Exposure of humans to CWD prions
Chronic wasting disease is a TSE in white-tailed deer, mule deer, Rocky Mountain elk and moose. Over the past years this disease has shown a sustained spread in captive as well as free-ranging cervids in North America.6,7 The increasingly frequent and widespread 5 occurrence of affected animals is likely to augment the exposure of humans to the CWD agent. Prion infectivity or TSE-associated prion protein have been detected in the central and peripheral nervous system, in a variety of lymphoid tissues as well as in heart muscle, blood, saliva, feces and urine of CWD-infected cervids7. Also, infectious CWD agent was found in antler velvet of elk and in skeletal muscles of mule deer with chronic wasting disease.8,9 Thus, particularly persons processing cervid carcasses, users of medicinal products made from antler velvet and consumers of venison may be exposed to an elevated risk for contamination with CWD prions.

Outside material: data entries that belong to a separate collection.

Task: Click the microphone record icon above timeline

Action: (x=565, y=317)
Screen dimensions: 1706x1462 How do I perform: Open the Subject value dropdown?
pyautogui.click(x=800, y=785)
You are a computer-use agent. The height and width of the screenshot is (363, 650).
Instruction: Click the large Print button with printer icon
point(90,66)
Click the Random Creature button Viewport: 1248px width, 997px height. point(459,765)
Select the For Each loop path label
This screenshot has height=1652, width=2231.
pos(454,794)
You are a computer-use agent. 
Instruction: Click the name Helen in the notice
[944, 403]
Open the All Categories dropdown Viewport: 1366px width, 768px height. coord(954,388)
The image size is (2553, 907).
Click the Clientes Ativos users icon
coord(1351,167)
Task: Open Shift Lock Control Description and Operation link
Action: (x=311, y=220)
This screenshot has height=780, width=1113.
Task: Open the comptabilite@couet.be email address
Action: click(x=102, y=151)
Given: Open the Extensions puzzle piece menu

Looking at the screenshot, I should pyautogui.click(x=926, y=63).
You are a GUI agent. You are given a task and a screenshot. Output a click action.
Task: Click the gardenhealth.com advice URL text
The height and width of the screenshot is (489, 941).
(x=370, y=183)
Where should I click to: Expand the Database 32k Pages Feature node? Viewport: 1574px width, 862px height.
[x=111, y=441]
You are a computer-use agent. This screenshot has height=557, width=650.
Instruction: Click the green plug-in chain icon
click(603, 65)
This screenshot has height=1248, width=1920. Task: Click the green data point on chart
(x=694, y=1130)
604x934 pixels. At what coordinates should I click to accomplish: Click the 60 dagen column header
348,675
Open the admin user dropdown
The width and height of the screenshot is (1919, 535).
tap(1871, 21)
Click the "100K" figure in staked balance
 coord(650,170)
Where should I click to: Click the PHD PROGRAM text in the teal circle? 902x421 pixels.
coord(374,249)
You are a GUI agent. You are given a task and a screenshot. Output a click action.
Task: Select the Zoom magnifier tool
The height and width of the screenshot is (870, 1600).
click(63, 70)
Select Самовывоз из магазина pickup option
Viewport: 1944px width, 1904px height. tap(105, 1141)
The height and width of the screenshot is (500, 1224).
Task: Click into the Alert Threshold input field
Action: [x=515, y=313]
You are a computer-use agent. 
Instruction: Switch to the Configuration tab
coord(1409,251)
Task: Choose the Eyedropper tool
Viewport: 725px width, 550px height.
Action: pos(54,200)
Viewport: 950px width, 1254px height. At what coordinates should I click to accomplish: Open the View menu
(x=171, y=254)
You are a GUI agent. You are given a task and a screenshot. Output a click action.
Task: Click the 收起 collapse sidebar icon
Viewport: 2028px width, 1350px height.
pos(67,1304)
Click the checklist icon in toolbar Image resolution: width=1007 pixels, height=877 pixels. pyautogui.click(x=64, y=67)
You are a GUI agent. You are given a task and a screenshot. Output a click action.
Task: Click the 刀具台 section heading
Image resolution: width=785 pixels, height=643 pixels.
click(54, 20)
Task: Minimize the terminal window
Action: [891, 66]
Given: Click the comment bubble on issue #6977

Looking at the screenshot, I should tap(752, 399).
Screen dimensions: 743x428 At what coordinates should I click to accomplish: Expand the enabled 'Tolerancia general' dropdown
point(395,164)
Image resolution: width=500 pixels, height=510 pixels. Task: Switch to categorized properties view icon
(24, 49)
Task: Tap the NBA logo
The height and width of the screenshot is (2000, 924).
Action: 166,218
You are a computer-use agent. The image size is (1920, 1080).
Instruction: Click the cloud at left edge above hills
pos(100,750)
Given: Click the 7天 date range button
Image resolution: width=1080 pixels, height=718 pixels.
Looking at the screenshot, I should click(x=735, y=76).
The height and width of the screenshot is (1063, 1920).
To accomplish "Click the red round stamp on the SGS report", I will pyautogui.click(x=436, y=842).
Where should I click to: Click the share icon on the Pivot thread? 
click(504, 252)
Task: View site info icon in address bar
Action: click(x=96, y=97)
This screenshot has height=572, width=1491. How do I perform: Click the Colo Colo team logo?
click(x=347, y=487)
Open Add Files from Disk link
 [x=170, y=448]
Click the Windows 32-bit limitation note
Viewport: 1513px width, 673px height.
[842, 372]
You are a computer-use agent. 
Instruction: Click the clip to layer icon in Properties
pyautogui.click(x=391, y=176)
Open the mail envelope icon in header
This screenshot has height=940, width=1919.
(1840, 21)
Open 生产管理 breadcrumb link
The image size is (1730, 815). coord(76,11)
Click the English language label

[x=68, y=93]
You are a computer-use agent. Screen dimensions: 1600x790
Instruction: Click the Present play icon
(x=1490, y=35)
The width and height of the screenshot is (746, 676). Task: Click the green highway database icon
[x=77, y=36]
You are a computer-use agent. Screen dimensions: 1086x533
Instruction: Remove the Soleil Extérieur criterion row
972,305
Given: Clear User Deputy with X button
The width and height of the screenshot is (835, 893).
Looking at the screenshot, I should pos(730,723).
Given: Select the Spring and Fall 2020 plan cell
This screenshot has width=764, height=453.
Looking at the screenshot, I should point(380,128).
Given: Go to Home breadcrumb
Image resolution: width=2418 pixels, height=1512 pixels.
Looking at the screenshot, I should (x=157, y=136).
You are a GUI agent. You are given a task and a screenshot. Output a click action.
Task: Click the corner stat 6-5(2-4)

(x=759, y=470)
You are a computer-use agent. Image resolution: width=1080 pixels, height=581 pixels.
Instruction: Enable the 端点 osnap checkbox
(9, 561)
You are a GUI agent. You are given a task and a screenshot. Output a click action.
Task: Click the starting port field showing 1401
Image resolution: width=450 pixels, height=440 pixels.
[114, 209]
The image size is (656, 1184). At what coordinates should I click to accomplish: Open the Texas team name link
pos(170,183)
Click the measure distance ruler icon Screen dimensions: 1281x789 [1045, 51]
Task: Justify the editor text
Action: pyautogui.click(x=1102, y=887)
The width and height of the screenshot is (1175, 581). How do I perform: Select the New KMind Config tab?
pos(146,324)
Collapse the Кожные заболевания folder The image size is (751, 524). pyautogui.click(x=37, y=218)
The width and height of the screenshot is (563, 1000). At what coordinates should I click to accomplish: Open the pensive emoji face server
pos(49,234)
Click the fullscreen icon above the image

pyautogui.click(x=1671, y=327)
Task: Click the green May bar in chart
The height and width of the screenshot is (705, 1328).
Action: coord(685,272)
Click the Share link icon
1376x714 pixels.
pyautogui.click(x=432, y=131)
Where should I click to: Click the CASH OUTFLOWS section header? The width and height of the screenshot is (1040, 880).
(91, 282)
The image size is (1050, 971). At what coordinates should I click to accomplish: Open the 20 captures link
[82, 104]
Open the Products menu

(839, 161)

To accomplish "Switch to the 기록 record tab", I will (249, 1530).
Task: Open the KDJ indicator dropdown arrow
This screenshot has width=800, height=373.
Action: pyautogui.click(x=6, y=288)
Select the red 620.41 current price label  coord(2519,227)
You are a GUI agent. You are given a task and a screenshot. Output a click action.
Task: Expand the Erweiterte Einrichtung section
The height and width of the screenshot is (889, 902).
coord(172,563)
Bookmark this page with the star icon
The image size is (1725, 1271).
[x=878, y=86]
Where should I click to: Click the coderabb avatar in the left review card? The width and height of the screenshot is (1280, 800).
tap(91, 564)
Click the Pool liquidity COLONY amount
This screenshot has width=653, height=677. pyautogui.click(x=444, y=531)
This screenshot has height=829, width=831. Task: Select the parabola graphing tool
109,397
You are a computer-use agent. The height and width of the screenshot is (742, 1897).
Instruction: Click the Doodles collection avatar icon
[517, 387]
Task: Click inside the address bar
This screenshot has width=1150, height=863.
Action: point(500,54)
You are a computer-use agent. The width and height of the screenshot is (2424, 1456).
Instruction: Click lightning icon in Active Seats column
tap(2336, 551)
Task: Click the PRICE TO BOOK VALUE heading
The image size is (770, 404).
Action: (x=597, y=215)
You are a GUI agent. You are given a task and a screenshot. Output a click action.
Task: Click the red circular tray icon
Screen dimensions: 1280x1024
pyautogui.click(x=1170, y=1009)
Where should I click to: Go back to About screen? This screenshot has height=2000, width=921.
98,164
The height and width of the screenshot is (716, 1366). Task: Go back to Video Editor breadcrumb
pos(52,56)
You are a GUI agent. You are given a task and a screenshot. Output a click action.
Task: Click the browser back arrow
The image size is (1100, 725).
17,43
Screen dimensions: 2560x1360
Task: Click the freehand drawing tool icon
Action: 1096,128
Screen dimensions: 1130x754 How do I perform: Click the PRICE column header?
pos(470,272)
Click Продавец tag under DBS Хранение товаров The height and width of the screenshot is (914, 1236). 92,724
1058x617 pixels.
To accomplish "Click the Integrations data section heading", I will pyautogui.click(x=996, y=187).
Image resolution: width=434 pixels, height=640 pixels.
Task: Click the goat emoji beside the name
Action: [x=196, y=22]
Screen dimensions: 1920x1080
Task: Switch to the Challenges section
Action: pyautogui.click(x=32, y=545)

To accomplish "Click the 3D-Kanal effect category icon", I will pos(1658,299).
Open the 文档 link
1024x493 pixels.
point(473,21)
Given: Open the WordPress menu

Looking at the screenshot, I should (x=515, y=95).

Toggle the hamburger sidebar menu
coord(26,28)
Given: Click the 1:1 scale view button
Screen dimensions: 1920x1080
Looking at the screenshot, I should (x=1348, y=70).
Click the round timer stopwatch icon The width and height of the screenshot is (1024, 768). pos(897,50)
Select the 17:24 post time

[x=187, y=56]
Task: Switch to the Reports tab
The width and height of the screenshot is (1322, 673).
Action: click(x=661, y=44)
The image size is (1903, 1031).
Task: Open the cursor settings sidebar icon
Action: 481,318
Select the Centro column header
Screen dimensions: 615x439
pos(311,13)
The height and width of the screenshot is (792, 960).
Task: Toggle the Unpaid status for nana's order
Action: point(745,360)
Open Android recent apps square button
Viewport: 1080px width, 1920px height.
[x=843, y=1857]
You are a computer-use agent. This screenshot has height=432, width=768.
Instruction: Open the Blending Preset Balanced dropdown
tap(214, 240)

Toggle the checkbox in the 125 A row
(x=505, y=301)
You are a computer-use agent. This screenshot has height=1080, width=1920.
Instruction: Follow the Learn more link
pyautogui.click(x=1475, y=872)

Recently, PrPTSE and its proteinaceous seeding activity could be directly demonstrated, for the first time, in skeletal muscles of CWD-infected cervids.10 The animals examined in this study were farmed and free-ranging WTD for which no clinical signs of CWD had been recognized. However, they had been officially confirmed positive for CWD based on the detection of PrPTSE in brain tissue or lymph nodes and were thus apparently in a state of pre or subclinical infection. Muscles from such clinically inconspicuous carrier animals appear more likely to enter the human food chain than meat from cervids that show symptoms of CWD. Whether this may provide a relevant mode for the inadvertent foodborne transmission of CWD prions is still unclear. Yet, the presence and seeding activity of PrPTSE in skeletal muscles of pre- or subclinically infected WTD reinforced the need to comprehensively assess whether humans are susceptible to zoonotic CWD infections.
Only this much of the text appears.